BTW this resulted from observing that JBullet port is about 50% of speed of native C++ Bullet library, and client is even worse. Which is pretty sad and driven me to thoughts how feasible server VM is for interactive (semi-realtime?) stuff like games.

I had the chance to test it with a special version of JRockit! They have a vm parameter to reduce the pauses the vm causes. I ran it with
java -jrockit -Xgcprio:deterministic -XpauseTarget:30ms
Comparing it to the Sun VM:

JRockit time until stabilized: ~ 14 seconds
JRockit FPS: ~800
JRockit notes: no noticeable pauses

At least for jesek2 it could be interesting to try this vm to see if it reduces the pauses…

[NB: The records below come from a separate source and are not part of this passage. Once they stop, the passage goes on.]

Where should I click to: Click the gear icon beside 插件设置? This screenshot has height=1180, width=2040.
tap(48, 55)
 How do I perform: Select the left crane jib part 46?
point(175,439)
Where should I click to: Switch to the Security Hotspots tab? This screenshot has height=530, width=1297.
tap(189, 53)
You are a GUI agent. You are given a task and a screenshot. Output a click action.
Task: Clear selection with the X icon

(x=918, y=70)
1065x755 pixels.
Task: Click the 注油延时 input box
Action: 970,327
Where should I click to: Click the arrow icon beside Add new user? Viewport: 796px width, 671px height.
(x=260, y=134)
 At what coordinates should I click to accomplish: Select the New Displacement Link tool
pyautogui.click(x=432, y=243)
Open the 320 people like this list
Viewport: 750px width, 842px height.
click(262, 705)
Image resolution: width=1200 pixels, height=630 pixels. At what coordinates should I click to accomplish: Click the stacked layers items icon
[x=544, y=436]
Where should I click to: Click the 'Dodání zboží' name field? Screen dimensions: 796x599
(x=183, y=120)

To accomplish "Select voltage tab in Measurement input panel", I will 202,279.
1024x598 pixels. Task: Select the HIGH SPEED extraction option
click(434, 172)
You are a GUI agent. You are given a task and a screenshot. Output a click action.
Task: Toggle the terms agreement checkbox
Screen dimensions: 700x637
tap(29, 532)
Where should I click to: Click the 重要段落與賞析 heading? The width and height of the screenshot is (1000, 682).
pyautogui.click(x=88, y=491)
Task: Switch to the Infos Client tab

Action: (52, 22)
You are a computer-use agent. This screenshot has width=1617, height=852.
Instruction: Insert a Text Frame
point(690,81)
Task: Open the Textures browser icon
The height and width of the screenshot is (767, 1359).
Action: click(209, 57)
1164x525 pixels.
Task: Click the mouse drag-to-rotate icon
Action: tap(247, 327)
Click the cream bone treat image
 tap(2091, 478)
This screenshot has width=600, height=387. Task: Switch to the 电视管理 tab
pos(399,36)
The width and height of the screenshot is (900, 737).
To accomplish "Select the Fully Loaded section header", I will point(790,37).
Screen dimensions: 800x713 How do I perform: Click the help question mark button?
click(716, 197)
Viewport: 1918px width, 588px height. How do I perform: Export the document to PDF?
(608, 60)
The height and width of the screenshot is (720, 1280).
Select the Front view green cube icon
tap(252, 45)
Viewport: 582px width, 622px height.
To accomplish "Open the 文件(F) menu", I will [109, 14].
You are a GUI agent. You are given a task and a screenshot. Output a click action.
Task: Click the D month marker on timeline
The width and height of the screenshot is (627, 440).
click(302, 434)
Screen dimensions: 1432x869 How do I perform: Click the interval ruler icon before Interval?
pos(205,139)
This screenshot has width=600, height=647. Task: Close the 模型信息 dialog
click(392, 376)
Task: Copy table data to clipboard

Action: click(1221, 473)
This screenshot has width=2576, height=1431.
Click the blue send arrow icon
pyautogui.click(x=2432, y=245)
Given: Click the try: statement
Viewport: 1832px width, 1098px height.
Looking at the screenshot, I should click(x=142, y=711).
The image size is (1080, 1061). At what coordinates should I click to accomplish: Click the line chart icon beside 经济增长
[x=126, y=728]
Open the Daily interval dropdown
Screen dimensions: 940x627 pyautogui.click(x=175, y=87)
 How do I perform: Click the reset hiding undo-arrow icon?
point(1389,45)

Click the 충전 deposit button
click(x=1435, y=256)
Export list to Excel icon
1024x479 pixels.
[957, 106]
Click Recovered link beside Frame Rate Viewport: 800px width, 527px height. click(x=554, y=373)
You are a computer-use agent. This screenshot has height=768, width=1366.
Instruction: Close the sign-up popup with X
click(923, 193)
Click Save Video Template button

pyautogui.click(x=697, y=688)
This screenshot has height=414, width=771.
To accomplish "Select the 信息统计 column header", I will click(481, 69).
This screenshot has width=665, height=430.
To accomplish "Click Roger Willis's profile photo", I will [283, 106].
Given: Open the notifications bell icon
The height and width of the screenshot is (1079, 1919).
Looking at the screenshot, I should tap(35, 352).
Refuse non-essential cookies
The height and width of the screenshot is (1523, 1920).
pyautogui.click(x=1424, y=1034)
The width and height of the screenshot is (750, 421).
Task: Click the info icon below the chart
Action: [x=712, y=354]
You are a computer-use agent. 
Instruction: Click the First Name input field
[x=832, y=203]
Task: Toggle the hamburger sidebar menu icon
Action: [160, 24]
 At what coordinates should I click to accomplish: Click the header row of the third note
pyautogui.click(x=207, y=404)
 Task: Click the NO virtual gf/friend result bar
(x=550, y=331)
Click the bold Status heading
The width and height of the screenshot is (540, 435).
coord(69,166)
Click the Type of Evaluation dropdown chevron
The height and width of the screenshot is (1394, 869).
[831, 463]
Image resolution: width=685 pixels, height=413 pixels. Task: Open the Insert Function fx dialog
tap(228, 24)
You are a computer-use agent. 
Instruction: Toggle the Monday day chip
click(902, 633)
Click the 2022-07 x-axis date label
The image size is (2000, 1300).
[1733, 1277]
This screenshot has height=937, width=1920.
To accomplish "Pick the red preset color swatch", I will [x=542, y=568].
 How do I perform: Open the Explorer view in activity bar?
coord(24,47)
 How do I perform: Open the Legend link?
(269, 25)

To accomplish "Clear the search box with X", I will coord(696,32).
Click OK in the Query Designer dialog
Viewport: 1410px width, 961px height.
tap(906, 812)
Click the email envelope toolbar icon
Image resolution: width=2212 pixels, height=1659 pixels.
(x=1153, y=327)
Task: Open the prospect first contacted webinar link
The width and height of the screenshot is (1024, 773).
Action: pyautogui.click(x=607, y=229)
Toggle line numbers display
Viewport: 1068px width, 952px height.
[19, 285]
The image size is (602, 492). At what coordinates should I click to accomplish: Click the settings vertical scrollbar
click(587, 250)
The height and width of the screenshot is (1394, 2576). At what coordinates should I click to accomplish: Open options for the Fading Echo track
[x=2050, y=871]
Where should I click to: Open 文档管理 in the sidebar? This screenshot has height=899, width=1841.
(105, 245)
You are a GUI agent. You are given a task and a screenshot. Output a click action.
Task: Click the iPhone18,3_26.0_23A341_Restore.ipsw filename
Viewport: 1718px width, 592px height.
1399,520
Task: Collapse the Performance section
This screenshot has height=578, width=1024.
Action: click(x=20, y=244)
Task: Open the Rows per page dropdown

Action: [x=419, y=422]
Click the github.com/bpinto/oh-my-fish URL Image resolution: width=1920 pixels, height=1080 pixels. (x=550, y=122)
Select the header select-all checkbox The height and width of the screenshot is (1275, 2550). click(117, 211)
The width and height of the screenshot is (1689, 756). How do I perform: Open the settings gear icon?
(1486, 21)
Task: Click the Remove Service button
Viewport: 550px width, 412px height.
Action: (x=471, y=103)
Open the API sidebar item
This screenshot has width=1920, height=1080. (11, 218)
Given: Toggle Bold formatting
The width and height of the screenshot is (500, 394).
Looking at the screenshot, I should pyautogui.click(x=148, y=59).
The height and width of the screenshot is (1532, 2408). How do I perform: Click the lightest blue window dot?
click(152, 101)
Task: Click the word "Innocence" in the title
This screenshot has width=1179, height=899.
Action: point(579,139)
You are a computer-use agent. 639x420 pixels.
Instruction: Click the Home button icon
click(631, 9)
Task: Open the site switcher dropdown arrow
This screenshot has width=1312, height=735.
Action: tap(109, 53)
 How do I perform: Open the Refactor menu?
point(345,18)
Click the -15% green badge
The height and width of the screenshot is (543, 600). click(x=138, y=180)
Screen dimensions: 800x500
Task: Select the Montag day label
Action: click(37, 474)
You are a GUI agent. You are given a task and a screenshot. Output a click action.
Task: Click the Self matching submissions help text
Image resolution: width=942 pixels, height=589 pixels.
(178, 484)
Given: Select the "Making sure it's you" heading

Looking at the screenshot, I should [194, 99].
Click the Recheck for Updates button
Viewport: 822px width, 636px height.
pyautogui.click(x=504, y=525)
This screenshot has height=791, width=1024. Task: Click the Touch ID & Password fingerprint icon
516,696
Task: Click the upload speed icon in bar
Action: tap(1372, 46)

Does the pauseTarget affect GC only or also compilation? I have no problem with GC, as nearly everything is object pooled.

Interesting, thanks for test, would be better to test it on machine with noticeable additional pauses though :slight_smile: Is JRockit freely available? Doesn’t look like that.

BTW, I’ve been thinking more about the compilation, and it’s also likely that part of pause is because of running interpreted code for awhile before compilation, which means big slowdown for that method. I’m leaning towards the idea that tiered compiler could fix that.

are you sure that a gc happened in the time you tested? I am asking because I also tried JRockit some time ago and initially thought this would be the solution for realtime apps everything ran very smooth even if it was slightly slower than the Sun server VM etc… until the gc kicked in (6-23s to cleanup time for a 1gig heap in my testcase).
But I haven’t tested the deterministic gc because I had no license for it.

I had similar observations like jezek2, the compiler causes most slowdowns in the first 30s in a typical 3d app (I always use -server so I can’t tell if its better with the client compiler). GC is in many cases no problem because it is almost always possible to tweak gc stops to be <100ms every >5s what makes it almost not noticeable.